If the PermanentMagnetGrid is initialized with pol_vectors, the optimization should be performed with the ArbVec (or, described in a moment, the ArbVec_backtracking) algorithm variant:

algorithm = 'ArbVec'
R2_history, Bn_history, m_history = GPMO(pm_opt, algorithm, **kwargs)

For best performance, GPMO should be used with backtracking AND orientations for each magnet. Even better, the backtracking can be improved by specifying thresh_angle, which determines the minimum angle between two nearby magnets to consider removing them during backtracking (the default backtracking algorithm assumes that thresh_angle = \(\pi\), i.e. fully oppositely oriented, but when there are many orientations available to the magnets, often the magnets are not fully opposite).
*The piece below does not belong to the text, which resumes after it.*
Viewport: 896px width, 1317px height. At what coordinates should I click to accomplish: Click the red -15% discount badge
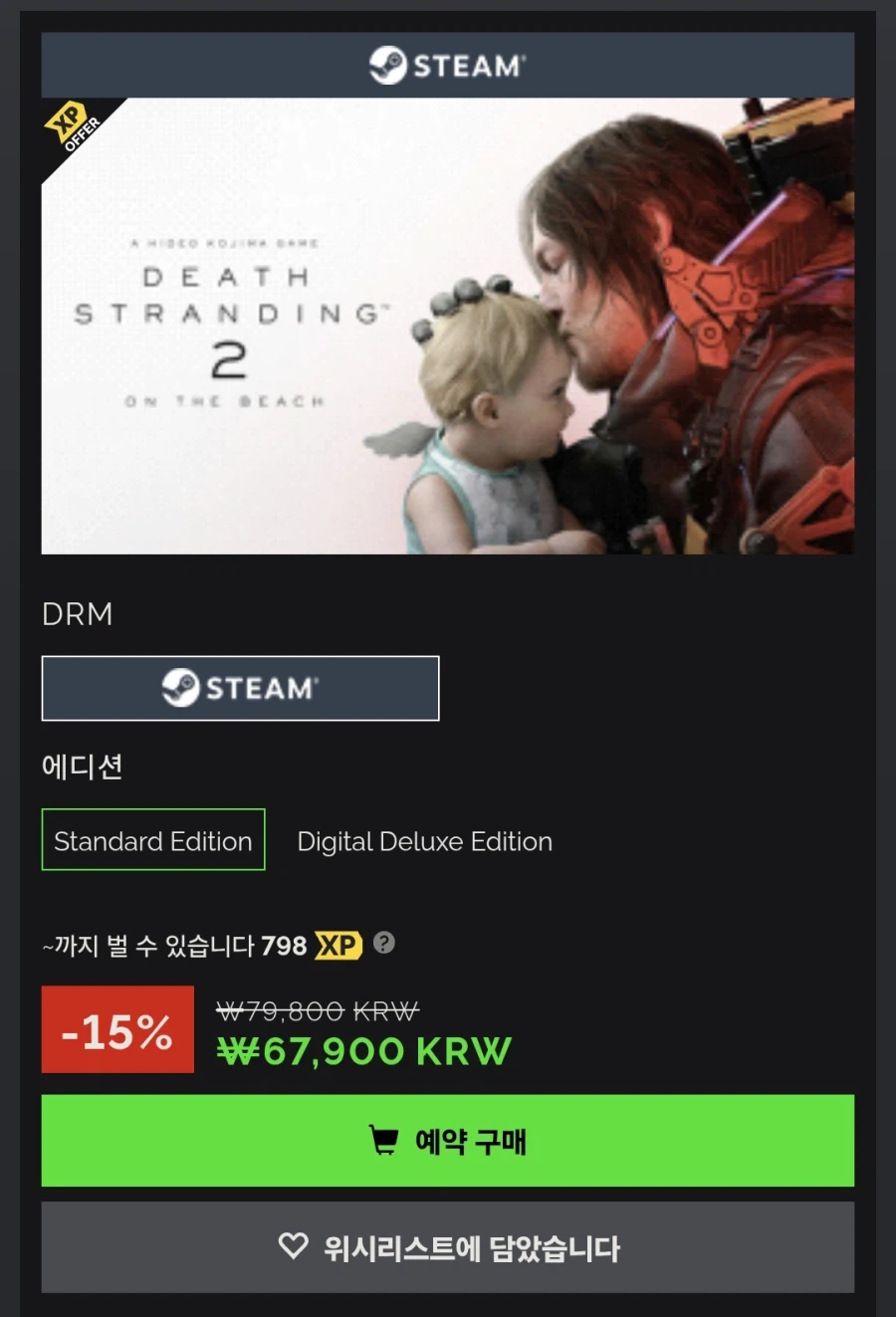[117, 1029]
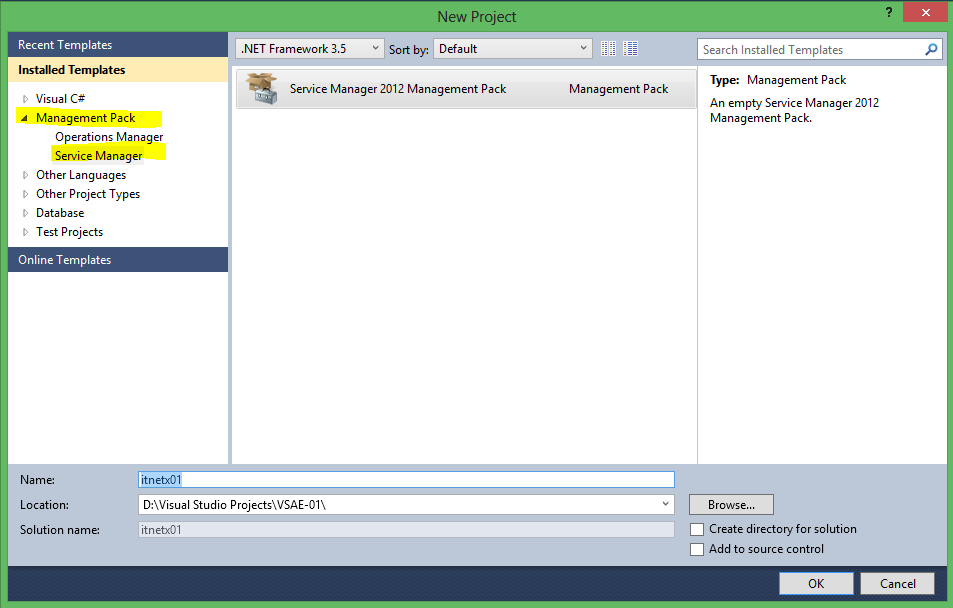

Putting this altogether, the most effective use of the GPMO algorithm and its variants looks something like:

algorithm = 'ArbVec_backtracking'
kwargs = initialize_default_kwargs('GPMO')
kwargs['K'] = 20000
kwargs['dipole_grid_xyz'] = np.ascontiguousarray(pm_opt.dipole_grid_xyz)
if algorithm == 'backtracking' or algorithm == 'ArbVec_backtracking':
    kwargs['backtracking'] = 200
    kwargs['Nadjacent'] = 10
    kwargs['dipole_grid_xyz'] = np.ascontiguousarray(pm_opt.dipole_grid_xyz)  # make sure C++ compatible
    if algorithm == 'ArbVec_backtracking':
        kwargs['thresh_angle'] = np.pi * 120 / 180
        kwargs['max_nMagnets'] = 10000
R2_history, Bn_history, m_history = GPMO(pm_opt, algorithm, **kwargs)

This performs GPMO with backtracking and the orientations allowed in pol_vectors. The backtracking is performed only every 200 iterations, and, if a given magnet and one of its 10 nearest neighbors are oriented > 120 degrees with respect to each other, this pair is removed.